[Stored data]
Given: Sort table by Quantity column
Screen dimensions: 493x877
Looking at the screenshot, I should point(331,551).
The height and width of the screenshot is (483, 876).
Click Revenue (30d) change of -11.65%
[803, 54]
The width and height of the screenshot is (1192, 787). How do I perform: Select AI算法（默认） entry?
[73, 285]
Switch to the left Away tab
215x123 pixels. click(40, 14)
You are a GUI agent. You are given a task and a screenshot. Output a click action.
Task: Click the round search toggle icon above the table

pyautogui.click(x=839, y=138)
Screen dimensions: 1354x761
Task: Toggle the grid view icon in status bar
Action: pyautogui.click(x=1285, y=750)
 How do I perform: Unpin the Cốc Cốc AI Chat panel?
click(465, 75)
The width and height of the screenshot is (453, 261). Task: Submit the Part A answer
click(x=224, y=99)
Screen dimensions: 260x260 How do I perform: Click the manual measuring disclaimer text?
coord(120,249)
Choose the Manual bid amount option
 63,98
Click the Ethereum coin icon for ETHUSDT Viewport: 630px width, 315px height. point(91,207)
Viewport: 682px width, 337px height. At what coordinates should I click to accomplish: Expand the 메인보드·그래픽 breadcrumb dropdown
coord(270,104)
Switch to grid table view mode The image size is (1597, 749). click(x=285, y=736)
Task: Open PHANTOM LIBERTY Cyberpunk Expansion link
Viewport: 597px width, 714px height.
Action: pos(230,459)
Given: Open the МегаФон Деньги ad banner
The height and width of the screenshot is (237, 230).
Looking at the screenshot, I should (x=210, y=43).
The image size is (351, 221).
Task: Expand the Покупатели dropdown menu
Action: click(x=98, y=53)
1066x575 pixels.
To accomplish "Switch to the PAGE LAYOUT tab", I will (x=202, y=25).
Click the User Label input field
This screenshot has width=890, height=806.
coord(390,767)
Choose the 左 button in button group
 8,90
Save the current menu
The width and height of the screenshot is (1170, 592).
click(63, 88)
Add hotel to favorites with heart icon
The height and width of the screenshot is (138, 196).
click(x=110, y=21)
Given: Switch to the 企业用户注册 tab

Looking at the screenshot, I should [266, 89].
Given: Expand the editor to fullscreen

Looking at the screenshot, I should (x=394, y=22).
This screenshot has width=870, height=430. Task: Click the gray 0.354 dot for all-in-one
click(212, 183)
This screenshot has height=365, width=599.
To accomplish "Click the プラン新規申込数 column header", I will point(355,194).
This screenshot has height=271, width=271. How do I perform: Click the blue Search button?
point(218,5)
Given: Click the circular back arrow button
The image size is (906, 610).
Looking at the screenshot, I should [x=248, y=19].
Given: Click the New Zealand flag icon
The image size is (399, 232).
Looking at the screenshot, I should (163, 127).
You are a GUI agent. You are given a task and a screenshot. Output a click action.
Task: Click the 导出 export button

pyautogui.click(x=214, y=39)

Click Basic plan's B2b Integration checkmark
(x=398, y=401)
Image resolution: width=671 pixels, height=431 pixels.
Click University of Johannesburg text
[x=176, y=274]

◆ What you will do
Each record must be repeated exactly as it is.

◆ Reply
Given: Sort table by Quantity column
Screen dimensions: 493x877
Looking at the screenshot, I should point(331,551).
The height and width of the screenshot is (483, 876).
Click Revenue (30d) change of -11.65%
[803, 54]
The width and height of the screenshot is (1192, 787). How do I perform: Select AI算法（默认） entry?
[73, 285]
Switch to the left Away tab
215x123 pixels. click(40, 14)
You are a GUI agent. You are given a task and a screenshot. Output a click action.
Task: Click the round search toggle icon above the table

pyautogui.click(x=839, y=138)
Screen dimensions: 1354x761
Task: Toggle the grid view icon in status bar
Action: pyautogui.click(x=1285, y=750)
 How do I perform: Unpin the Cốc Cốc AI Chat panel?
click(465, 75)
The width and height of the screenshot is (453, 261). Task: Submit the Part A answer
click(x=224, y=99)
Screen dimensions: 260x260 How do I perform: Click the manual measuring disclaimer text?
coord(120,249)
Choose the Manual bid amount option
 63,98
Click the Ethereum coin icon for ETHUSDT Viewport: 630px width, 315px height. point(91,207)
Viewport: 682px width, 337px height. At what coordinates should I click to accomplish: Expand the 메인보드·그래픽 breadcrumb dropdown
coord(270,104)
Switch to grid table view mode The image size is (1597, 749). click(x=285, y=736)
Task: Open PHANTOM LIBERTY Cyberpunk Expansion link
Viewport: 597px width, 714px height.
Action: pos(230,459)
Given: Open the МегаФон Деньги ad banner
The height and width of the screenshot is (237, 230).
Looking at the screenshot, I should (x=210, y=43).
The image size is (351, 221).
Task: Expand the Покупатели dropdown menu
Action: click(x=98, y=53)
1066x575 pixels.
To accomplish "Switch to the PAGE LAYOUT tab", I will (x=202, y=25).
Click the User Label input field
This screenshot has width=890, height=806.
coord(390,767)
Choose the 左 button in button group
 8,90
Save the current menu
The width and height of the screenshot is (1170, 592).
click(63, 88)
Add hotel to favorites with heart icon
The height and width of the screenshot is (138, 196).
click(x=110, y=21)
Given: Switch to the 企业用户注册 tab

Looking at the screenshot, I should [266, 89].
Given: Expand the editor to fullscreen

Looking at the screenshot, I should (x=394, y=22).
This screenshot has width=870, height=430. Task: Click the gray 0.354 dot for all-in-one
click(212, 183)
This screenshot has height=365, width=599.
To accomplish "Click the プラン新規申込数 column header", I will point(355,194).
This screenshot has height=271, width=271. How do I perform: Click the blue Search button?
point(218,5)
Given: Click the circular back arrow button
The image size is (906, 610).
Looking at the screenshot, I should [x=248, y=19].
Given: Click the New Zealand flag icon
The image size is (399, 232).
Looking at the screenshot, I should (163, 127).
You are a GUI agent. You are given a task and a screenshot. Output a click action.
Task: Click the 导出 export button

pyautogui.click(x=214, y=39)

Click Basic plan's B2b Integration checkmark
(x=398, y=401)
Image resolution: width=671 pixels, height=431 pixels.
Click University of Johannesburg text
[x=176, y=274]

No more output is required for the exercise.